Activity: Using the records below, filter out every line that lacks "Maximize" and copy the rest.

((

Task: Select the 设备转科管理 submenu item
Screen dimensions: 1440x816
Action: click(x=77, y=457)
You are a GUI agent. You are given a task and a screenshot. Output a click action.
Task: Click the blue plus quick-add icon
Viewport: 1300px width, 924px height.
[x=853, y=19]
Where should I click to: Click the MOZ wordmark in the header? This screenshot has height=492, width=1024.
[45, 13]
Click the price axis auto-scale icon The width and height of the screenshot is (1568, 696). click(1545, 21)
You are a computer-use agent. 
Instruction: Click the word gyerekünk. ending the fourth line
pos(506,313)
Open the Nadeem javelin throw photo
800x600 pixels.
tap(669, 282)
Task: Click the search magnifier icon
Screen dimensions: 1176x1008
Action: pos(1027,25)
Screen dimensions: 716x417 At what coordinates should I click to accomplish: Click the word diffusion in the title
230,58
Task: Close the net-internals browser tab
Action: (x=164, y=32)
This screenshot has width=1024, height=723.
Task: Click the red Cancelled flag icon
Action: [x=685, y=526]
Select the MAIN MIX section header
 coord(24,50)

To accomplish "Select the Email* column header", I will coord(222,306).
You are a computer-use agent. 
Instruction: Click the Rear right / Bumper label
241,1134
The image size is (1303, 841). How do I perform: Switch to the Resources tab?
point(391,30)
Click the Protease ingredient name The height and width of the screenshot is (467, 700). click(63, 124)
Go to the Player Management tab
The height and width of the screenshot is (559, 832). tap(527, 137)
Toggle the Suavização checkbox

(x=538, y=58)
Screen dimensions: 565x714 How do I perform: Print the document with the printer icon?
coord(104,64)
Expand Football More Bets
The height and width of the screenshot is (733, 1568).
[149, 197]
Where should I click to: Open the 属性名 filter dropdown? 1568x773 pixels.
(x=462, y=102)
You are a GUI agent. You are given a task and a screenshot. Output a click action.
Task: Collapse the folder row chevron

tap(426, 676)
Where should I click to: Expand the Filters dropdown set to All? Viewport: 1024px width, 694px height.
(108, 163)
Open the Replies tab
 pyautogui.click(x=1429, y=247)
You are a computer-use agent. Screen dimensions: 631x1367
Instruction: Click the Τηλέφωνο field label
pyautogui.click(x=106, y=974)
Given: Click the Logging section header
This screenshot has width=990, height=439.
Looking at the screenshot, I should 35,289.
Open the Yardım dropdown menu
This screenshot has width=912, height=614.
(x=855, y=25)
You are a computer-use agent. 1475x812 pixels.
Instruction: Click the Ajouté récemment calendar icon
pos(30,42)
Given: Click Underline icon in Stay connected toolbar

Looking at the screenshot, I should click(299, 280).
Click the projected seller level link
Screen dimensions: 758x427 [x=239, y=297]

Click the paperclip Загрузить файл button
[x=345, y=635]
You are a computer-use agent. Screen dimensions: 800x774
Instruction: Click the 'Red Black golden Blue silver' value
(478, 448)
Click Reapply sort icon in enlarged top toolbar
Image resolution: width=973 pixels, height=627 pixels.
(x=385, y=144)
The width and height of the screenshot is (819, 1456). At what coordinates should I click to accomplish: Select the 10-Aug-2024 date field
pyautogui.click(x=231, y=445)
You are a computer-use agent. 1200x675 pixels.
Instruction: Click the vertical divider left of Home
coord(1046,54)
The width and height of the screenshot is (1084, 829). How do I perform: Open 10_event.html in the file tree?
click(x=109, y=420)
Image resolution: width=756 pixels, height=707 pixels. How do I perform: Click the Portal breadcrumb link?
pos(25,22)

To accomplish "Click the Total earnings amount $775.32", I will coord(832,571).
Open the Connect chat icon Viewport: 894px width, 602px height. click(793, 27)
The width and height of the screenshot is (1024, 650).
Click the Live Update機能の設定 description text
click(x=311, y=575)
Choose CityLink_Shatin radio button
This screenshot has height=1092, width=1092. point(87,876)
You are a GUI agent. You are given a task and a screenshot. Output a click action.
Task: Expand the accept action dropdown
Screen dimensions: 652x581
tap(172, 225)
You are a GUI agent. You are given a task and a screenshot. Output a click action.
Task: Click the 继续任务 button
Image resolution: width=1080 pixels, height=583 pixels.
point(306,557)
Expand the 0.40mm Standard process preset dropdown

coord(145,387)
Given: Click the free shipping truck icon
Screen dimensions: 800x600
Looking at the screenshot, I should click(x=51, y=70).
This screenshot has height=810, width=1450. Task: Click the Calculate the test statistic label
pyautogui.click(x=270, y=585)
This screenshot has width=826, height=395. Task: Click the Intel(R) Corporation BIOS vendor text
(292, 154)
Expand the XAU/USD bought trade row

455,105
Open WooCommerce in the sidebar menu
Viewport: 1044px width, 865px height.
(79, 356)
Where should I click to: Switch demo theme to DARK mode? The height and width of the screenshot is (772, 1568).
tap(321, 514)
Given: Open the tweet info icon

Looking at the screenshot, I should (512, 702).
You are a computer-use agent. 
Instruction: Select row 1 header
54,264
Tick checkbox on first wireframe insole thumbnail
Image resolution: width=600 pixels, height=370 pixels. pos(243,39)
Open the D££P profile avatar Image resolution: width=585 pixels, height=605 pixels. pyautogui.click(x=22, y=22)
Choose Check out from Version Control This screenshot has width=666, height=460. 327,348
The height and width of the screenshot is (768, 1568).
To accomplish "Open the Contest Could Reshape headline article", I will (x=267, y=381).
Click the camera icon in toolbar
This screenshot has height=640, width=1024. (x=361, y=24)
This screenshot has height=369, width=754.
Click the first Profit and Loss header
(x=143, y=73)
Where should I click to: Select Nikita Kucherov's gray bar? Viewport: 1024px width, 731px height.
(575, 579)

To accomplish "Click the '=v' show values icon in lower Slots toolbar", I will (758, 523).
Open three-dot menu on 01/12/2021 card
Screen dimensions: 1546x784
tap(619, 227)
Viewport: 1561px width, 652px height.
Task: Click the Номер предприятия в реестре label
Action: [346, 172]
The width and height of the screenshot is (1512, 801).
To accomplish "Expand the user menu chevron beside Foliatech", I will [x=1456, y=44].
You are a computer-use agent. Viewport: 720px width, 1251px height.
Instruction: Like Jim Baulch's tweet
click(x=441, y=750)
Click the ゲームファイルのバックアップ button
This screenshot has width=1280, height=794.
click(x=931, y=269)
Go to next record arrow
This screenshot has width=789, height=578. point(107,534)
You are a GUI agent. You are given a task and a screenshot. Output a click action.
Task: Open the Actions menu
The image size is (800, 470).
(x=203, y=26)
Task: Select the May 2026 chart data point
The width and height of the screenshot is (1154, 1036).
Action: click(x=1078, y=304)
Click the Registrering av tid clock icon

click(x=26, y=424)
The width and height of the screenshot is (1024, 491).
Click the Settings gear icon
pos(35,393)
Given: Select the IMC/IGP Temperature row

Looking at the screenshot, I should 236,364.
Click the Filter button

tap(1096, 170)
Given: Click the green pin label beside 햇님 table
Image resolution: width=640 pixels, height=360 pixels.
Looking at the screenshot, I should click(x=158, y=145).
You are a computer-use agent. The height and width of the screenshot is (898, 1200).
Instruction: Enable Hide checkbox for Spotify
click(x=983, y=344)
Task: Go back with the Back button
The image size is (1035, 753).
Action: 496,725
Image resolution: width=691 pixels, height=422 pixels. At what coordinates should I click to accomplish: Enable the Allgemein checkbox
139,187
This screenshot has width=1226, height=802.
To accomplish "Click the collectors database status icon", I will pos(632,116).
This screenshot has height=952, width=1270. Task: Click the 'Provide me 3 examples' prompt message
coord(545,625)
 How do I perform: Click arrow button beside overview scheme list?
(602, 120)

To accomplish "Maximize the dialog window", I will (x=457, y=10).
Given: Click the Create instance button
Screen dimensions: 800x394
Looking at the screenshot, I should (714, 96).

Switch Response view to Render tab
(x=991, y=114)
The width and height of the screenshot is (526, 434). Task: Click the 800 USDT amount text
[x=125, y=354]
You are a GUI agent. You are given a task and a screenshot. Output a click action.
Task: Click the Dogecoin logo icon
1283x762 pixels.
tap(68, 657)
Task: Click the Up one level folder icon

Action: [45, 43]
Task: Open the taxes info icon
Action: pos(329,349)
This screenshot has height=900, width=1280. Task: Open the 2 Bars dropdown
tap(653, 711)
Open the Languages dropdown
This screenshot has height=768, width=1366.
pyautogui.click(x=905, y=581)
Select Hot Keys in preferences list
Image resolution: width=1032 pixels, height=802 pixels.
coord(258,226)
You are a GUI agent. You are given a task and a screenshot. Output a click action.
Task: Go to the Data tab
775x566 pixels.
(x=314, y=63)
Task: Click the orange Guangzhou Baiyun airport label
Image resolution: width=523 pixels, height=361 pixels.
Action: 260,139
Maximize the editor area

))

The answer:
To accomplish "Maximize the dialog window", I will (x=457, y=10).
Maximize the editor area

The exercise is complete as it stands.